As illustrated in FIG. 5 , it is not necessary to have the plurality of radiation emission zone 3 completely surroundings the cargo 2. It is a well-known fact in tomographic reconstruction that the plurality of radiation emission zones may be configured to surround the cargo 2 by forming an angle Θ such that:
$Θ \geq 180 ° + \max_{S_{i}} (θi) .$

- wherein each radiation emission zone S_iin the plurality n of radiation emission zones, such that 1≤i≤n, is configured to emit the fan of penetrating radiation with an angle θ_i.

The more radiation emission zones the better for tomographic reconstruction, such as 1000 or 100 radiation emission zones. However, tomographic reconstruction may still be performed with n being such as 15≤n≤30. Other numbers n may be envisaged such that 30≤n≤50, as a non-limiting example.
An apparatus including a plurality n such that 3<n≤10 may be used to provide multiple high-resolution images of the same cargo. The multiple high-resolution images may provide instrumental information on the content and/or may be used by an automated threat detection software. The output data may be used in at least one of several types of reconstruction algorithms, such as filtered back projections algorithms, algebraic reconstruction techniques, reconstruction by regularization with prior knowledge as non-limiting examples.

### Records supplied
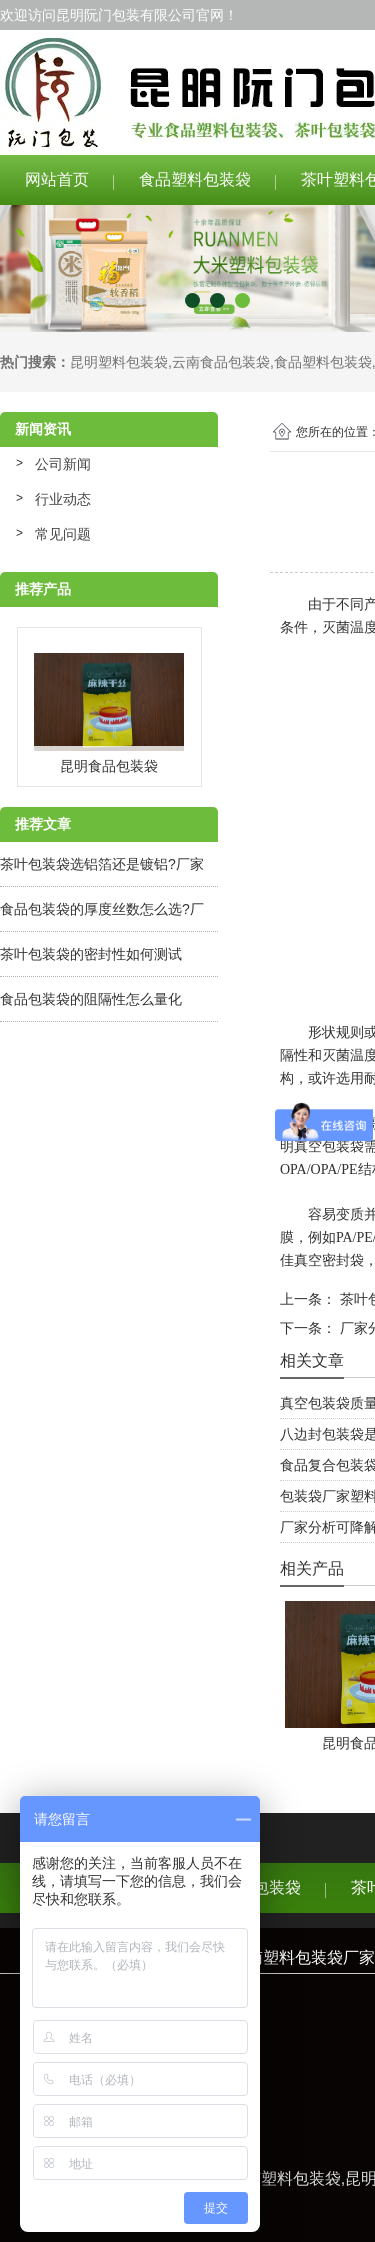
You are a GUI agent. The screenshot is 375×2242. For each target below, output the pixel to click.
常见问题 (63, 534)
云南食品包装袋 (221, 362)
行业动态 (63, 499)
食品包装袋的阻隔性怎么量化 (91, 999)
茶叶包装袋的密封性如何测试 (91, 954)
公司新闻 (63, 464)
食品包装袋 (261, 1887)
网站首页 (57, 179)
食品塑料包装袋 (195, 179)
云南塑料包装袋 (285, 2178)
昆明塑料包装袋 (119, 362)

### Problems and tasks
- A) Arrange the rows as a Markdown table, covering everything from the first row of the records down to the row containing "云南塑料包装袋 (285, 2178)", both included. Use the columns Row and Entry, skip blank lines, and leave the picture out.
- B) Pick up the passage on radiation emission zones and tomographic reconstruction after its final sentence and carry it forward.

### Responses to the tasks
- A)
| Row | Entry |
|---|---|
| 1 | You are a GUI agent. The screenshot is 375×2242. For each target below, output the pixel to click. |
| 2 | 常见问题 (63, 534) |
| 3 | 云南食品包装袋 (221, 362) |
| 4 | 行业动态 (63, 499) |
| 5 | 食品包装袋的阻隔性怎么量化 (91, 999) |
| 6 | 茶叶包装袋的密封性如何测试 (91, 954) |
| 7 | 公司新闻 (63, 464) |
| 8 | 食品包装袋 (261, 1887) |
| 9 | 网站首页 (57, 179) |
| 10 | 食品塑料包装袋 (195, 179) |
| 11 | 云南塑料包装袋 (285, 2178) |

- B)
As illustrated in e.g. FIG. 3 , in some examples each detector 6 may include a single detector element, the detector element including a scintillator, a photosensor like a photodiode and an associated electronic channel.
As illustrated in FIGS. 6A and 6B, in some examples, each detector 6 may including a plurality of stacked detector elements 60 in a plane D substantially perpendicular to the scan direction (OX), each of the detector elements including a scintillator, a photosensor like a photodiode and an associated electronic channel. In such cases, the apparatus may be configured to determine a flux of the penetrating radiation incident on each detector of a group, based on signal data obtained for each detector element in the group, as described in GB2013016.7 incorporated herein by reference.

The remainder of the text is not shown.